The fact of the matter is, that even if a global pandemic is well beyond the scope of normality, change is not. So, organisations need to have an infrastructure built to adapt. Marketing leaders who embrace different operating models under the direction of strategic expertise, such as fractional chief marketing officers, are proving to be the most effective and successful. Those that adopt a more agile approach are:
- 25% more effective than traditional project management at sensing and responding to changes in the business context as they happen
- 21% more effective at executing projects at or under the projected timeline
- 18% more effective at achieving at or under their expected budget
To centralise or decentralise, that is the question
There’s a common and ongoing tension within many marketing organisations around centralising or decentralising resources. On balance, organisations and marketing leaders prefer a centralised approach, especially if they have multiple regional outposts, as it helps to maintain control of the brand. However, marketing experts are aware that this approach has its limitations. In this situation, having a fractional chief marketing officer's regional expertise, for example, can allow for a centralised approach with a local understanding of the market to make it most useful.

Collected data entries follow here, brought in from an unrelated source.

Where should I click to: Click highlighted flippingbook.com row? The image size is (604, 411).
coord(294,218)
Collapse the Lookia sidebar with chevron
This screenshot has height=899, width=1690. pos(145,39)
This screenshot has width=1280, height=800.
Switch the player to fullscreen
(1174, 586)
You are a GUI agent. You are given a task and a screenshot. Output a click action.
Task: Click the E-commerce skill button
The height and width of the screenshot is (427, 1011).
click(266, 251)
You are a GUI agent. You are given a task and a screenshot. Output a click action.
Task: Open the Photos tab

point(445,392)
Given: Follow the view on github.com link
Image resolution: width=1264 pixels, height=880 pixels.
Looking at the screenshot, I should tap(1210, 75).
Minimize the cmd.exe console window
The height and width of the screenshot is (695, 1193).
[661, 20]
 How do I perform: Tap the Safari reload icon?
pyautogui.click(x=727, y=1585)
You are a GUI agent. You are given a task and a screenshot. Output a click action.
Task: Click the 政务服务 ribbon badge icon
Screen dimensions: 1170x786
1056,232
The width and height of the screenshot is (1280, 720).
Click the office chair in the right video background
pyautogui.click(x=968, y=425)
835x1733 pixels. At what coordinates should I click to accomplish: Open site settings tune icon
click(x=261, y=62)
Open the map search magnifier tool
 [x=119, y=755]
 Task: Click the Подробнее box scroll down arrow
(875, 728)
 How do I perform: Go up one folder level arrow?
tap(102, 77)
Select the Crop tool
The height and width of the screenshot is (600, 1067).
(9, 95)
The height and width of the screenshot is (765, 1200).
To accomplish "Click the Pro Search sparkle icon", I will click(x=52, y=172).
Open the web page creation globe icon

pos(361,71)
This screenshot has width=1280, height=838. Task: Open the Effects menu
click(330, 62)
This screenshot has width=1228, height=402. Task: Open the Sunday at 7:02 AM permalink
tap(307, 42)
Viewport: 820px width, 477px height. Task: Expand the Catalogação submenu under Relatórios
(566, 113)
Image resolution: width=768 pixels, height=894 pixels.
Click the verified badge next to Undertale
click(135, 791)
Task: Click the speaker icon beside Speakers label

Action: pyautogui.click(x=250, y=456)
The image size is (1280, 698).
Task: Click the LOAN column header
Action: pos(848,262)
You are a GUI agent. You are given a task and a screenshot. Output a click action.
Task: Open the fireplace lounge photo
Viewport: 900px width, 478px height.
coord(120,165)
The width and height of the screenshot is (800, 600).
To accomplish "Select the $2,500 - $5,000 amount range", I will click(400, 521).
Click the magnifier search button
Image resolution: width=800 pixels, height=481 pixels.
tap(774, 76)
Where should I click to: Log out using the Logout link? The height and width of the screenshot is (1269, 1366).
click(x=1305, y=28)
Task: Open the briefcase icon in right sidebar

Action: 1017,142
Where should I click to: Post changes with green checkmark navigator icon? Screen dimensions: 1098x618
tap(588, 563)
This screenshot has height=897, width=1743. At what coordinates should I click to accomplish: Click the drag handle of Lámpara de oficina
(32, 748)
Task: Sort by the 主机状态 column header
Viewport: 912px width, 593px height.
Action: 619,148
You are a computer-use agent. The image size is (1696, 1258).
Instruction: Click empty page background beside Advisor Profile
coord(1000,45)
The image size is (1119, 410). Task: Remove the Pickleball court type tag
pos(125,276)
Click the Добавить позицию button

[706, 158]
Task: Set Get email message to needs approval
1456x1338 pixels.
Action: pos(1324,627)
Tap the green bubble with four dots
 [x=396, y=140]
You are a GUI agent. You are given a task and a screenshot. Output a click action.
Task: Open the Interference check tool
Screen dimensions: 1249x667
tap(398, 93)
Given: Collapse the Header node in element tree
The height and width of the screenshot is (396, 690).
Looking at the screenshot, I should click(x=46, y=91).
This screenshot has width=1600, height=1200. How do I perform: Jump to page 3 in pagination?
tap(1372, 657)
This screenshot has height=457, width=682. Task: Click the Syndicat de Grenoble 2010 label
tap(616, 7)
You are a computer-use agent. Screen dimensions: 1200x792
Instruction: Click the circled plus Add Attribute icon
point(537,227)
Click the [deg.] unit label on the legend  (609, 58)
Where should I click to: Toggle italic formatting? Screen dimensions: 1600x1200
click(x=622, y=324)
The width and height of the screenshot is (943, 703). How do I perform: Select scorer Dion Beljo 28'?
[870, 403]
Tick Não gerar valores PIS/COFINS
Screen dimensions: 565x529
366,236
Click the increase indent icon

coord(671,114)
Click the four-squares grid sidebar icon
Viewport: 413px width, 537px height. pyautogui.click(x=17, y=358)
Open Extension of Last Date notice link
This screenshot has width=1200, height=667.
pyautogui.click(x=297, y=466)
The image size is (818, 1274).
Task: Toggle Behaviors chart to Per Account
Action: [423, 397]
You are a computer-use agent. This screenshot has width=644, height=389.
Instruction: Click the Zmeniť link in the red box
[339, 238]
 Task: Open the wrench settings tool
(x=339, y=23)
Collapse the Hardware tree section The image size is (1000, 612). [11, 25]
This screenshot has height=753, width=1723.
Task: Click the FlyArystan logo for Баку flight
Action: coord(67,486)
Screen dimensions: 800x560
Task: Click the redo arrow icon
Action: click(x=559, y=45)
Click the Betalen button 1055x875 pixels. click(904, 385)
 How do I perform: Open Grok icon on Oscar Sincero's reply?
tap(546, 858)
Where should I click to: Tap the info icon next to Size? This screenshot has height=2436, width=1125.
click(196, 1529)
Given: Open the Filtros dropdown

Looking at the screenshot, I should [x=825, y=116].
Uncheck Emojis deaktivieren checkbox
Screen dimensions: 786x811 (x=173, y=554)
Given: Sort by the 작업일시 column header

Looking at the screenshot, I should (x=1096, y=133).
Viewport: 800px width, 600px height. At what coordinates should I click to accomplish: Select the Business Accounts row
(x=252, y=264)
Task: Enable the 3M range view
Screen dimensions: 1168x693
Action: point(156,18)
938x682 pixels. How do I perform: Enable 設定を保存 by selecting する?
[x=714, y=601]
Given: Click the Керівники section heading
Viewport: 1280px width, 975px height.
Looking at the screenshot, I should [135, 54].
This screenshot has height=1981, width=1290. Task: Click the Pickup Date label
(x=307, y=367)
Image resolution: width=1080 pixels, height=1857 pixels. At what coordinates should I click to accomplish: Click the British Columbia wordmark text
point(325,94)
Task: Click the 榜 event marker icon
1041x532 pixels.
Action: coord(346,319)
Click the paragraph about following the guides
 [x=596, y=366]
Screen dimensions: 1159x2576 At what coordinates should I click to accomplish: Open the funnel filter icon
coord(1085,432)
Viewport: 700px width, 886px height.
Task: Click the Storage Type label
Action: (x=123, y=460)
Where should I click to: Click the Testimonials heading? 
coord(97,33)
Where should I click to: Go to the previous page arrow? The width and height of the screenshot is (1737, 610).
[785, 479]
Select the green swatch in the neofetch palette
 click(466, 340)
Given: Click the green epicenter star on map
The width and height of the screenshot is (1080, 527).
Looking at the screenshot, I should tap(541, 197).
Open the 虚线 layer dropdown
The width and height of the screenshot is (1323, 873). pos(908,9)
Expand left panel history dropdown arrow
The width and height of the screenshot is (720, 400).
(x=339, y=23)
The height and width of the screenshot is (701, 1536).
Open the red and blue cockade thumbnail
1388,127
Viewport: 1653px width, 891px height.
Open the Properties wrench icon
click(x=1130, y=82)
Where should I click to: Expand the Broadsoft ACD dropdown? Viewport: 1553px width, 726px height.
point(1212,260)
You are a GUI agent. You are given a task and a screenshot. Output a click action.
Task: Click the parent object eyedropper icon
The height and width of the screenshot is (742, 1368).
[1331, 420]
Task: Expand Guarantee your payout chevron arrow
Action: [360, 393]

Marketing leaders should take advantage of shared services
Following on from the previous point, by balancing a centralised approach but taking advantage of fractional leadership opportunities and shared services, businesses have the chance to have the best of both worlds. It’s also more cost-effective and allows for greater flexibility to change your approach if the market or circumstances change. This means using external providers from a marketing centre of excellence - a group focusing on particular expertise, skillset or function that can be leveraged by different groups within your organisation's marketing parts and directed to educate and develop their capabilities in others as required.